Статья:
○ ○ ○ ○
Папа не получил домашнего воспитания. Он воспитал себя сам. Self-made man – эти слова как раз о нем. Его воспитывали также комсомол, партия (он состоял в ней с 1929 г.), новое государство со своей идеологией. Страстный, увлекающийся, чуткий к художественным впечатлениям человек волею судьбы должен был жить в лихой век войн, разрухи и революций, а также всего того, что из этого последовало и называлось «социализмом». «Незаконнорожденный», быть может скрывающий свое происхождение от бдительной советской власти, папа учился и воспитывал себя сам в своей практической работе комсомольского вожака. Лидером он хотел и мог быть. Для этого у него были данные, в том числе богатое и быстрое воображение, ловкость и находчивость в речи, исполнительность и честность. Он привык к трудностям и не боялся их, не страшился тяжелой, большой работы. Умел взять себя в руки и добиться успеха. Решительность, смелость, желание учиться и умение учиться – все это обреталось, развивалось и практиковалось им в трудных, для нас едва ли вообразимых условиях жизненной борьбы, в гуще тогдашней «новой жизни». Отвлеченным созерцателем, уединенным «познавателем» он не был. Это я, его младший сын, пошел по этой части, в его глазах вряд ли желанной для его детей. Он хотел видеть своих сыновей сильными, физически развитыми. И поэтому, когда в начале своих зрелых лет я стал вести «спортивный образ жизни», купаясь зимой в проруби и систематически катаясь на лыжах, он меня в этом всячески поддерживал. Я помню папину довоенную брошюру с наставлениями по физической культуре для бойцов Красной армии, ему, конечно, хорошо знакомую. Он учил нас поднимать стул за край его ножки, приучал к гантелям. Учил плавать. И мыслил при этом просто и ясно: старший сын будет заниматься боксом, а младший – изучать искусство спортивной борьбы. И вот мы, два брата, получаем симметричные наставления в виде пособий по указанным видам спорта. Все предельно целесообразно, рационально, утилитарно. Но такая логическая удобопонятность меня отталкивала – мы оба не пошли по этим папиным идеальным предначертаниям ни в выборе профессии, ни в спортивных предпочтениях. Мы, дети, изначально были другим поколением, и наши пути уводили нас в другие сферы.
○ ○ ○ ○
Фрагмент набора данных:

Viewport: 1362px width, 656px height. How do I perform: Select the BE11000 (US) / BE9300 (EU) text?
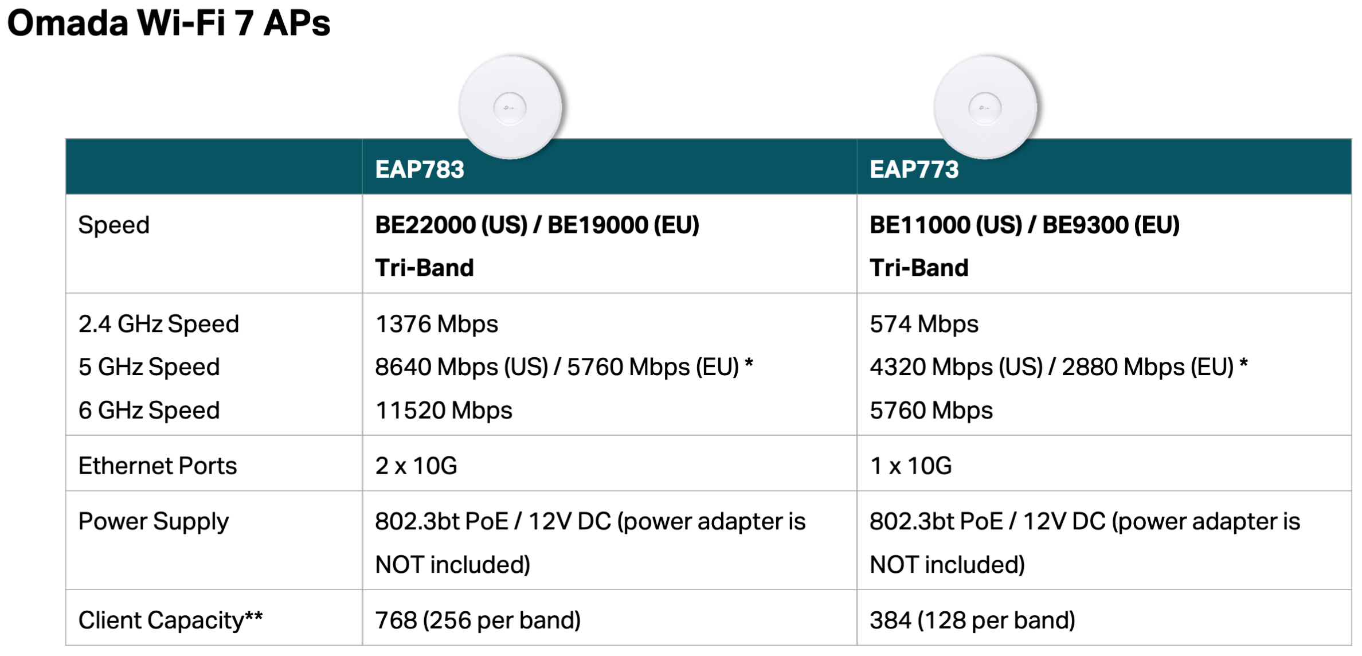pyautogui.click(x=1024, y=225)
○ ○ ○ ○
Ваша задача: Каким видом спорта, согласно статье, отец предназначал заниматься старшему сыну? Приведенный список никак не связан со статьей.

Решение задачи: Боксом.